23.12.2012 Sezon başında Şenol Güneş’e bağlı olarak “futbolcu izleme, iç ve dış transfer görüşmelerini yürütme, altyapı ve oyuncu takibi” görevine getirilen genel menajer Giray Bulak, yarı sezonu doldurmadan Trabzonspor’daki görevinden ayrılarak Mersin İdman Yurdu ile anlaştı.
Sezon başında Şenol Güneş’e bağlı olarak “futbolcu izleme, iç ve dış transfer görüşmelerini yürütme, altyapı ve oyuncu takibi” görevine getirilen genel menajer Giray Bulak, yarı sezonu doldurmadan Trabzonspor’daki görevinden ayrılarak Mersin İdman Yurdu ile anlaştı. Hem de 5 Ocak 2013’te başlayacak olan devre arası transfer dönemine sadece 2 hafta kala… Bu iş ne profesyonellikle, ne de etikle bağdaşıyor.
Ziraat Türkiye Kupası’ndaki Kasımpaşa maçından önce stadın önünde elinde bilet bulunan Trabzonsporlu taraftarlar polis tarafından darp edildi, tazyikli su ve biber gazına maruz kaldı. Kulüpten, yönetimden tık yok. Başka bir duyurunun altına eklenen yumuşak bir cümleyle geçiştirildi bu barbarca müdahale. Aradan birkaç gün geçti bu kez İBB maçında tribünler karıştı. Bir baba kızının yanında feci şekilde darp edilirken bir başkası linçten son anda kurtarıldı ısrarcı istifacılar ile istifa karşıtları neredeyse yumruk yumruğa geldi. Trabzonspor’un taraftardan sorumlu idarecisi Serdar Bali bu olayların neresinde durdu bilemedik.

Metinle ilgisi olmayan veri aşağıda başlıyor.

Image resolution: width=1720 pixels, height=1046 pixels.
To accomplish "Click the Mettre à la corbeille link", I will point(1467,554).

Yönetimler değişiyor ama Trabzonspor’daki görev tanımı sıkıntısı değişmiyor. Trabzonspor’da görevlere kişiler değil, kişilere görevler atanıyor. İsme göre kulüp içinde istihdam yaratılıyor ancak bu görevlerin içinin doldurulamadığını görüyoruz. Kulüpte 4,5 ay görev yapan Giray Bulak’ın bu süre zarfında hangi çalışmaları yürüttüğünü, Trabzonspor’dan ayrılığının ara transfer sürecini ne şekilde etkileyeceğini ve bu ayrılışın perde arkasını bilmek kamuoyunun hakkıdır. Aksi takdirde, spekülasyonların ve tepkilerin önüne geçemezsiniz…

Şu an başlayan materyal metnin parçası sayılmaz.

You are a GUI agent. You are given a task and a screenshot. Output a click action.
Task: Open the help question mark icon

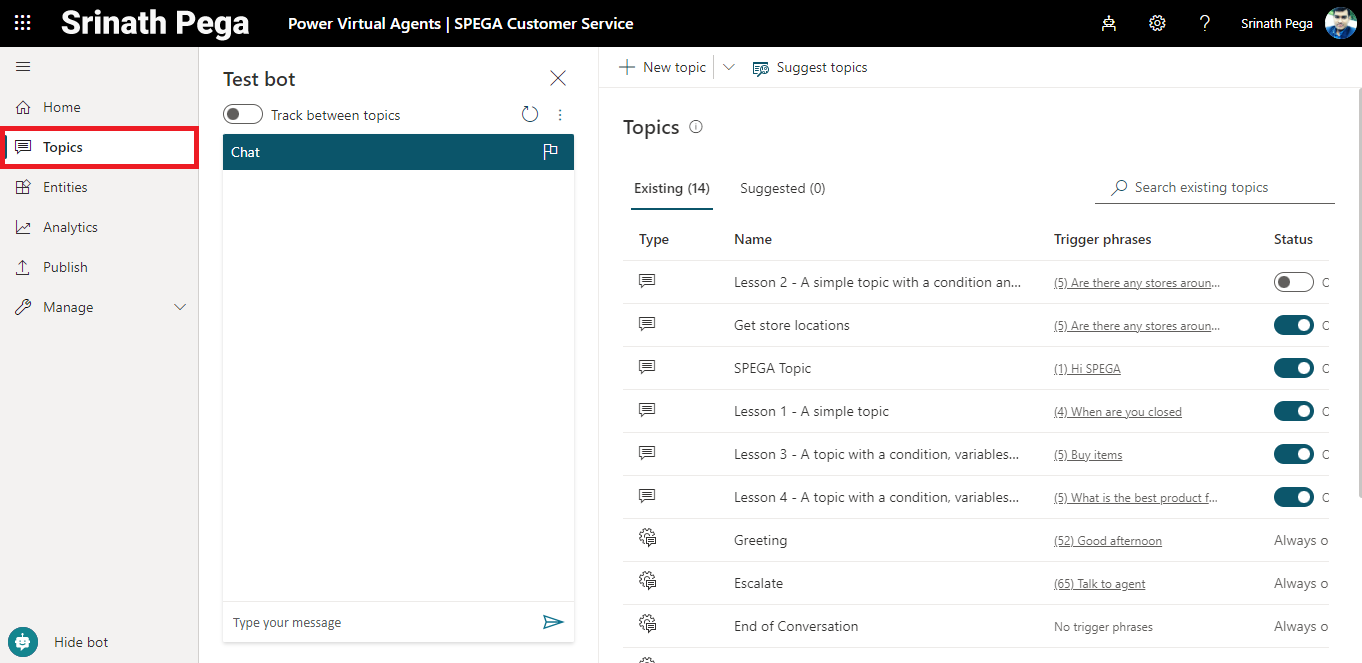[x=1205, y=23]
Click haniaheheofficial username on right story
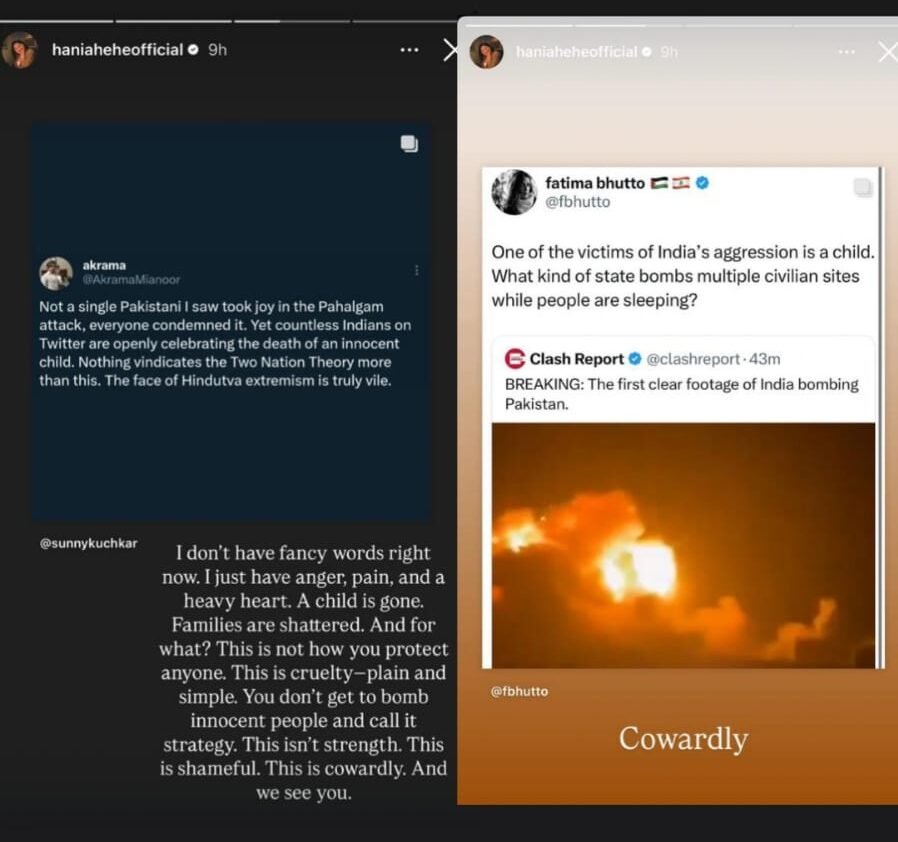 point(576,52)
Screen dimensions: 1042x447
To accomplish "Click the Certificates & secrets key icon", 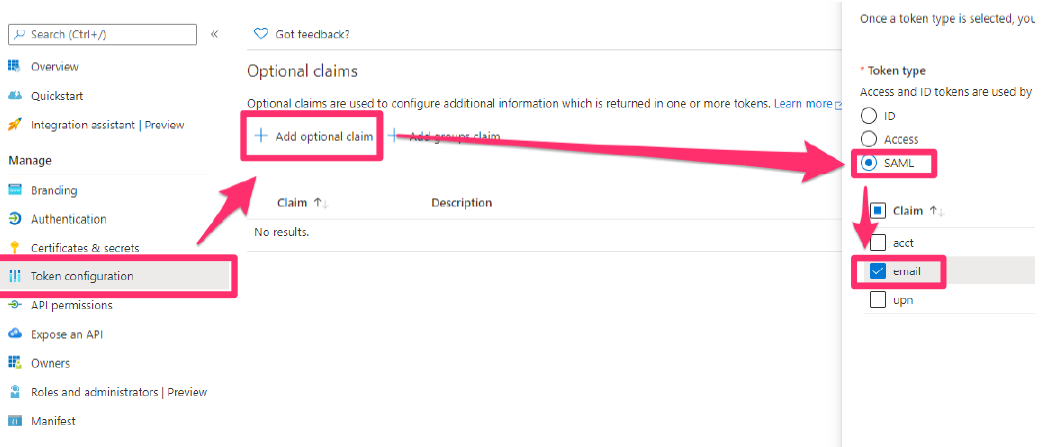I will 15,248.
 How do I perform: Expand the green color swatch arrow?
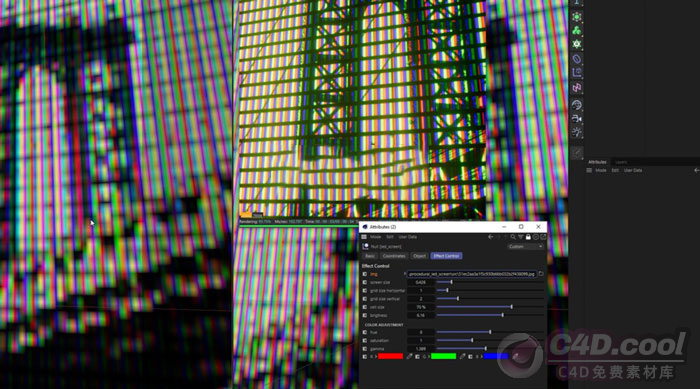429,356
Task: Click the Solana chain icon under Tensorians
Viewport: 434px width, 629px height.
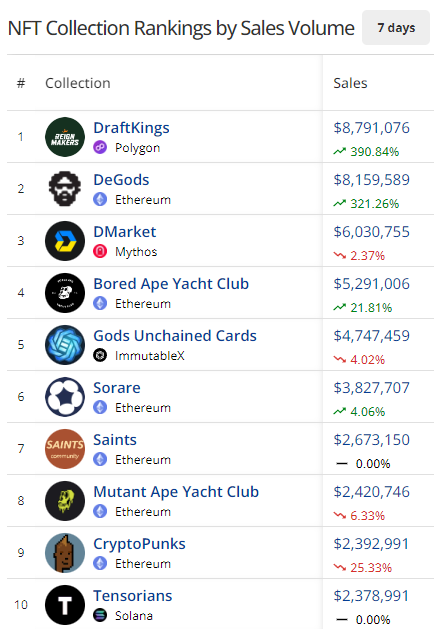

Haftanın bir başka gündem maddesi de Olimpiyat Stadı’ndaki tribünlerin medya tarafından görmezden gelinen tepkileriydi. Bu görmezden geliş sadece İstanbul medyasına ait değildi, onu da not düşmek lazım. Sebebi malum: hedefteki ismin siyasiler olması… Tribünlerde açılan çeşitli pankartlarla taraftar bu kez hedefini doğru seçmiş ve şike sürecinin bir numaralı hasıraltıcıları olan siyasileri tepkilerin odağına yerleştirmişti. Kimse görüp duymasa da, Trabzonsporlular aylardır Avni Aker’den beklenen tepkiyi İstanbul’da verdi. Bu ortak hareket, ne yazık ki yine kulüp tarafından destek görmedi. Hiçbir haber ajansının paylaşmadığı pankart fotoğrafları kulüpten de sansür yedi, resmi sitede yayınlanma gereği duyulmadı. Yönetim savaşımında hiçbir zaman yalnız kalmadı ama taraftar için aynı şeyi söylemek imkânsız…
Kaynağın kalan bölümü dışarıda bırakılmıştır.